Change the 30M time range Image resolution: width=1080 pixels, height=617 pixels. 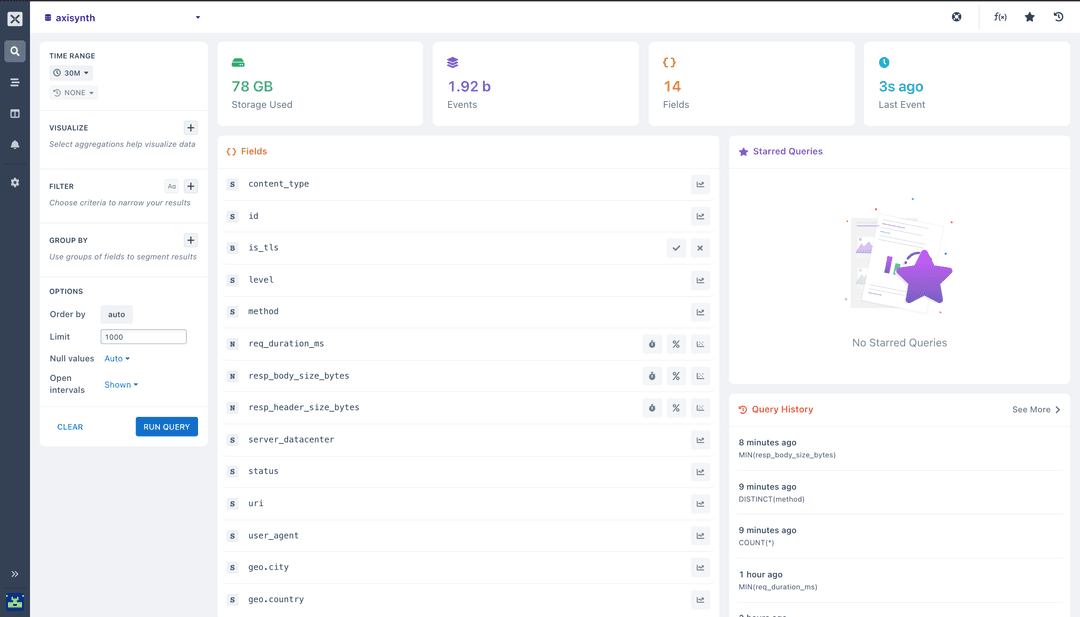click(70, 72)
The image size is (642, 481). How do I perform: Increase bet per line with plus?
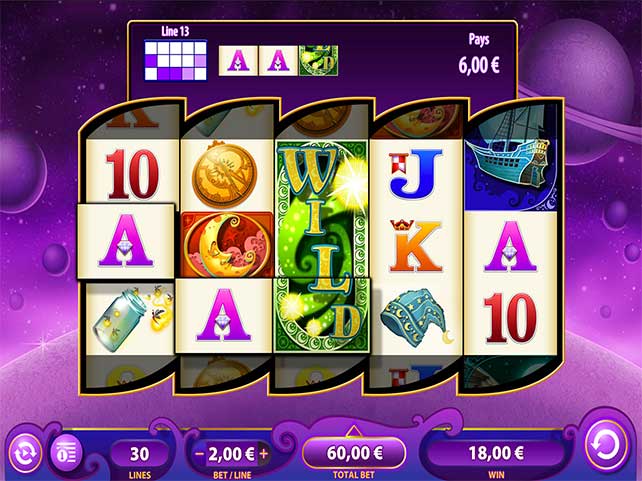tap(263, 454)
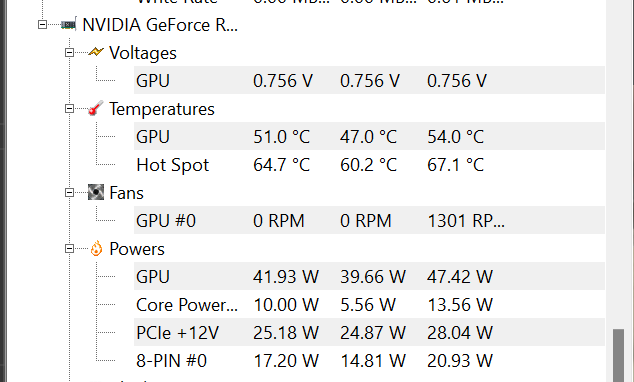The image size is (634, 382).
Task: Collapse the Fans group
Action: pos(70,192)
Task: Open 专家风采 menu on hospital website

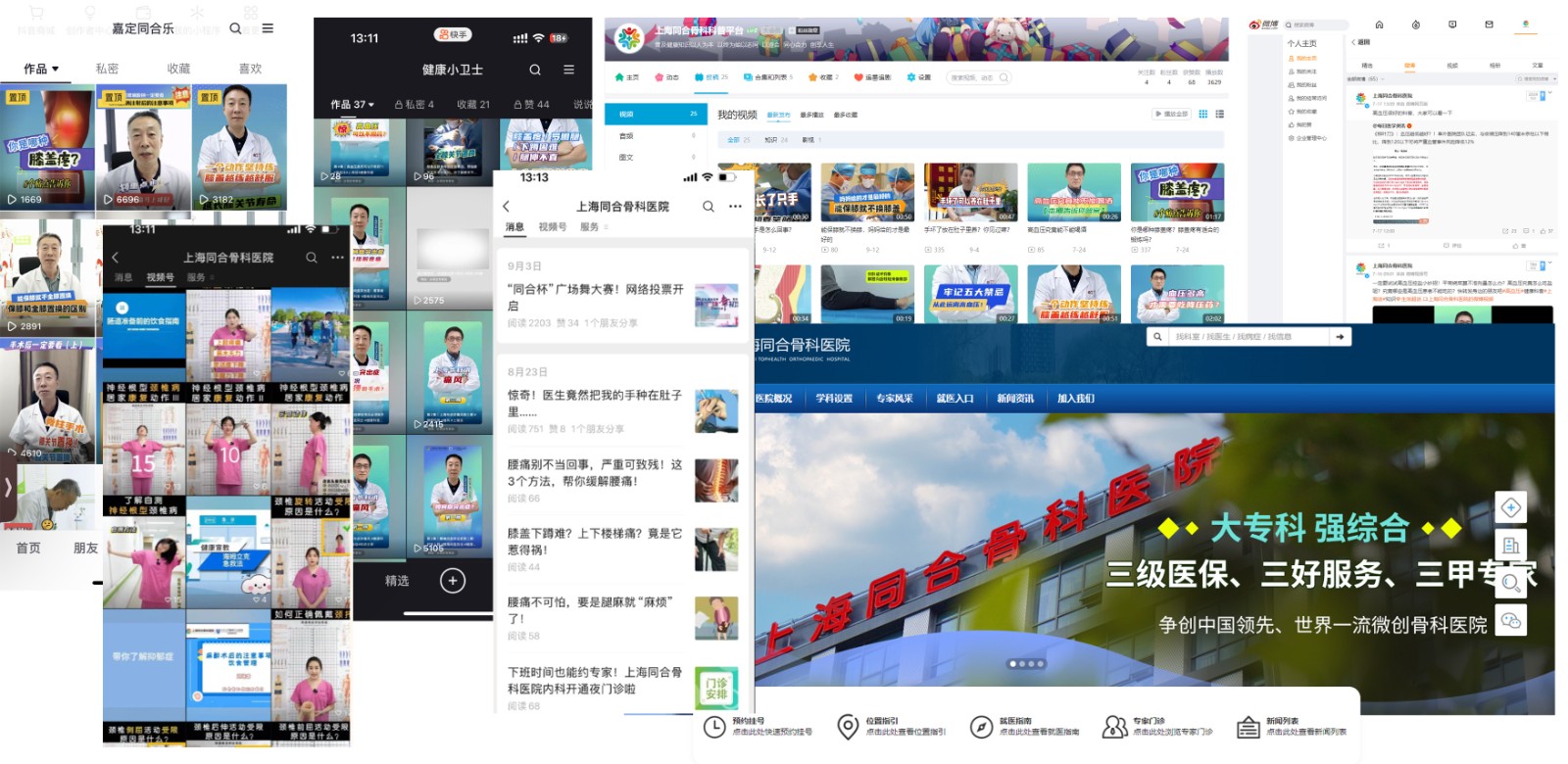Action: [x=894, y=399]
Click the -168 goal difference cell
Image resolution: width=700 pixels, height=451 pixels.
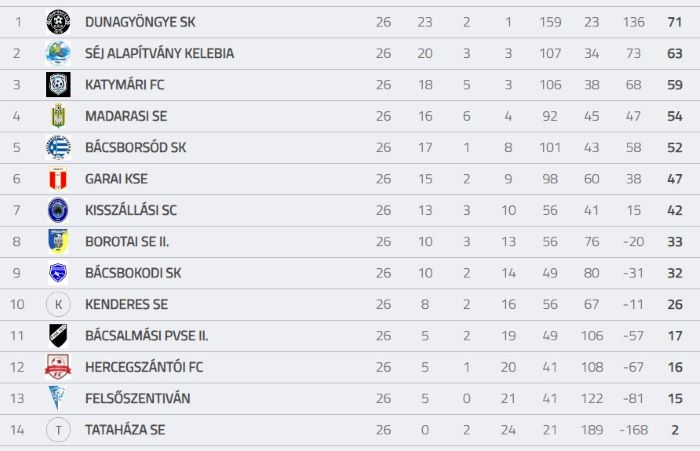(x=633, y=430)
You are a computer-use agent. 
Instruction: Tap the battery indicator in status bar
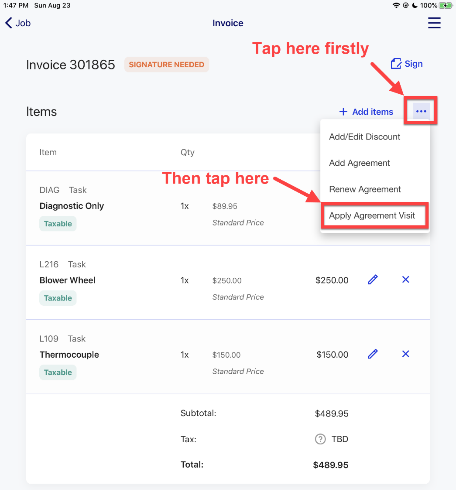[x=445, y=5]
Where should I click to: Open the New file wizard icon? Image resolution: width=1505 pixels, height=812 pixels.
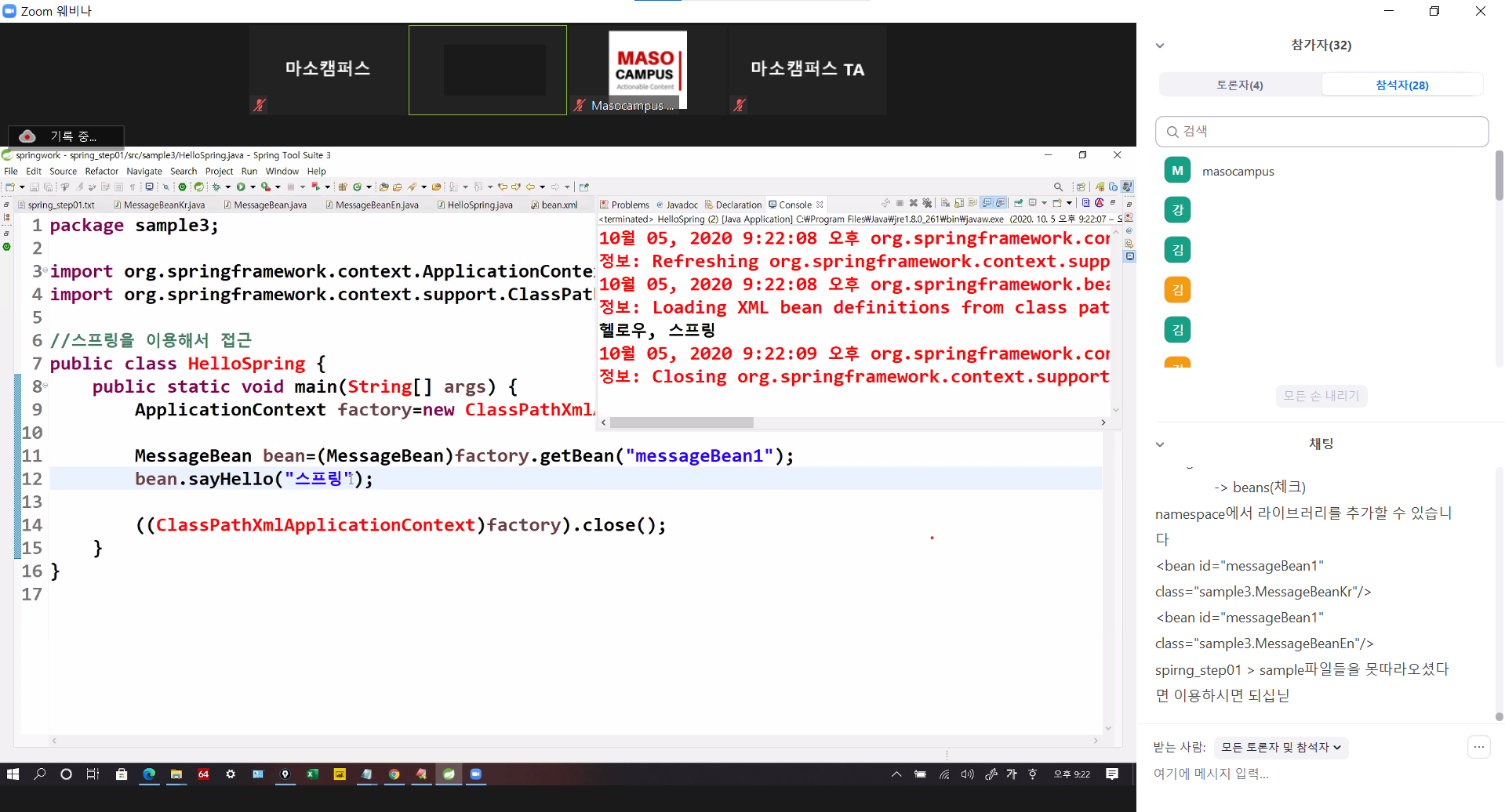[10, 187]
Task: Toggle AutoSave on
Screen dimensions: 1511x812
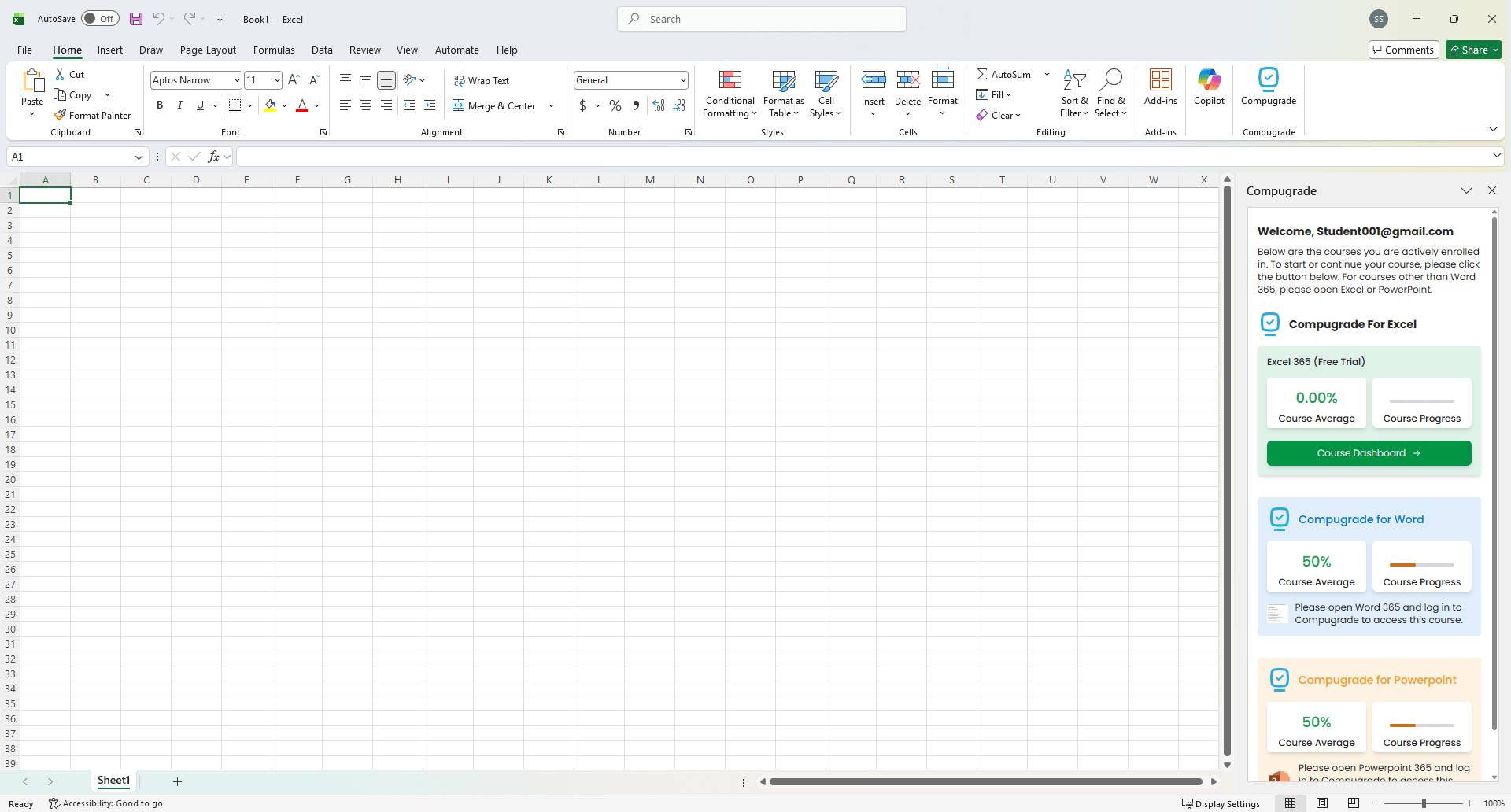Action: click(100, 18)
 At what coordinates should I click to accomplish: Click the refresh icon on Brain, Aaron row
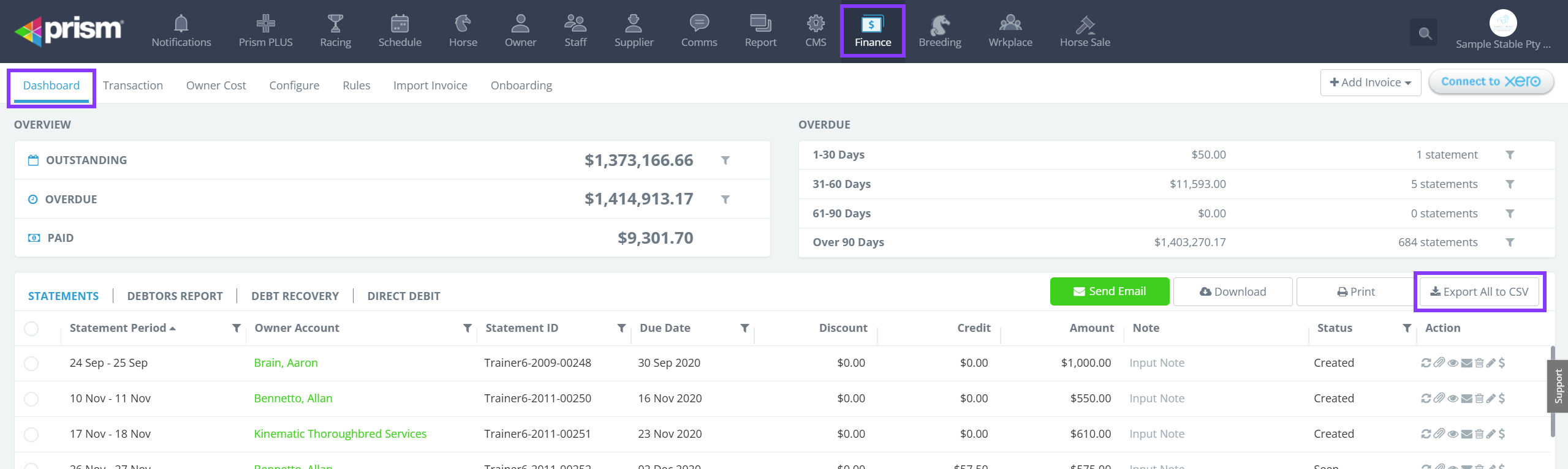[1426, 363]
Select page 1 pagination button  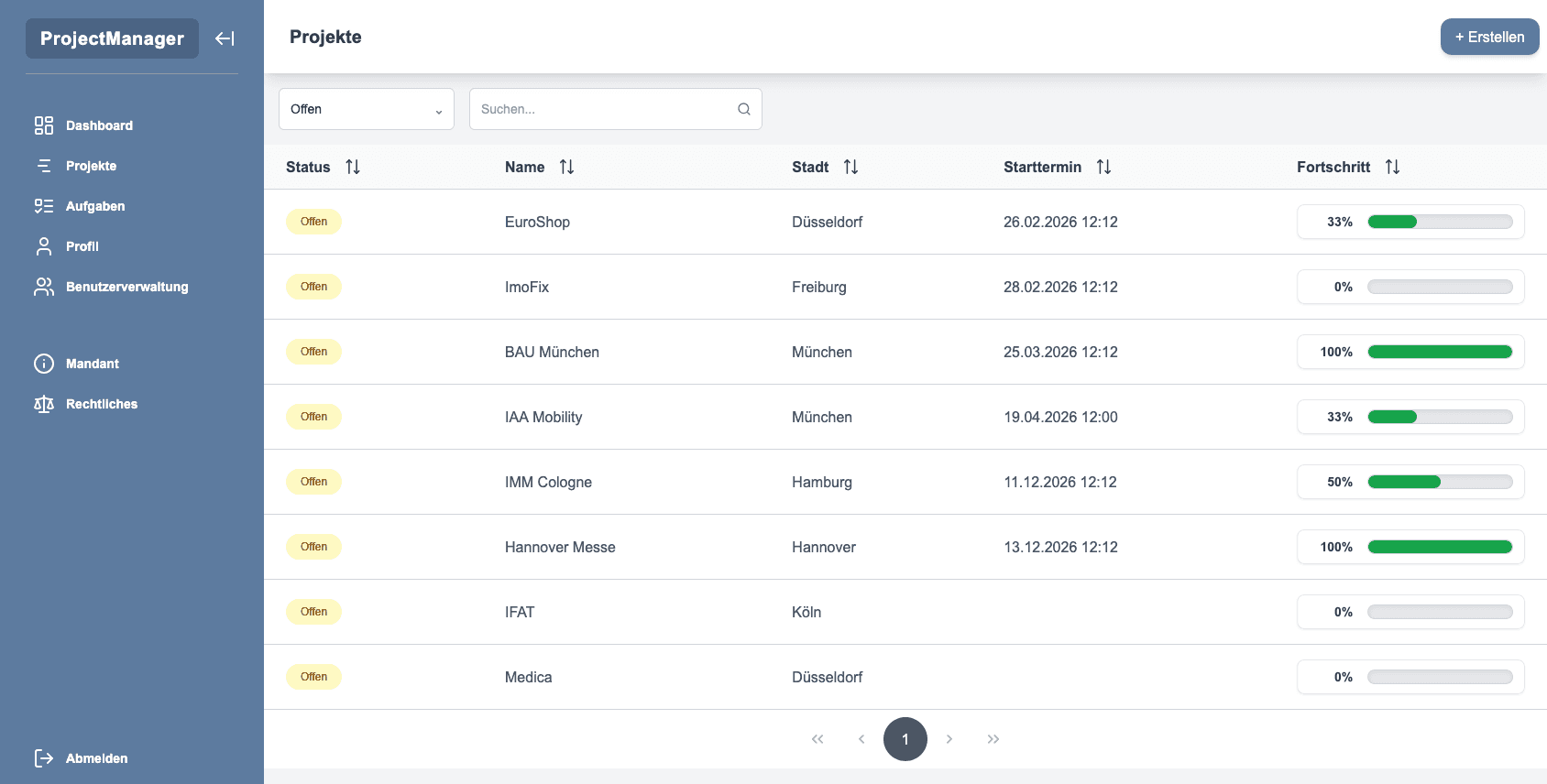coord(905,739)
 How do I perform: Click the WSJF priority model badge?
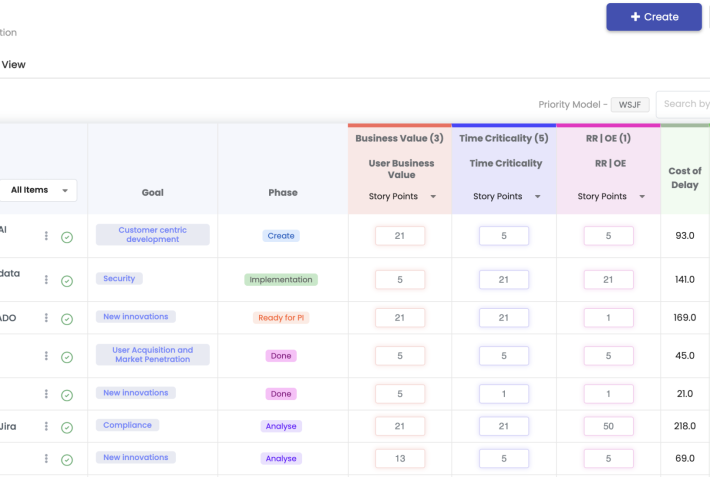coord(630,104)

───

#### SHORT EXERCISE
Retype the data verbatim, from the line containing "How do I perform: Click" through the end of the data, omitting the pictures.

#### TASK OUTPUT
 How do I perform: Click the WSJF priority model badge?
coord(630,104)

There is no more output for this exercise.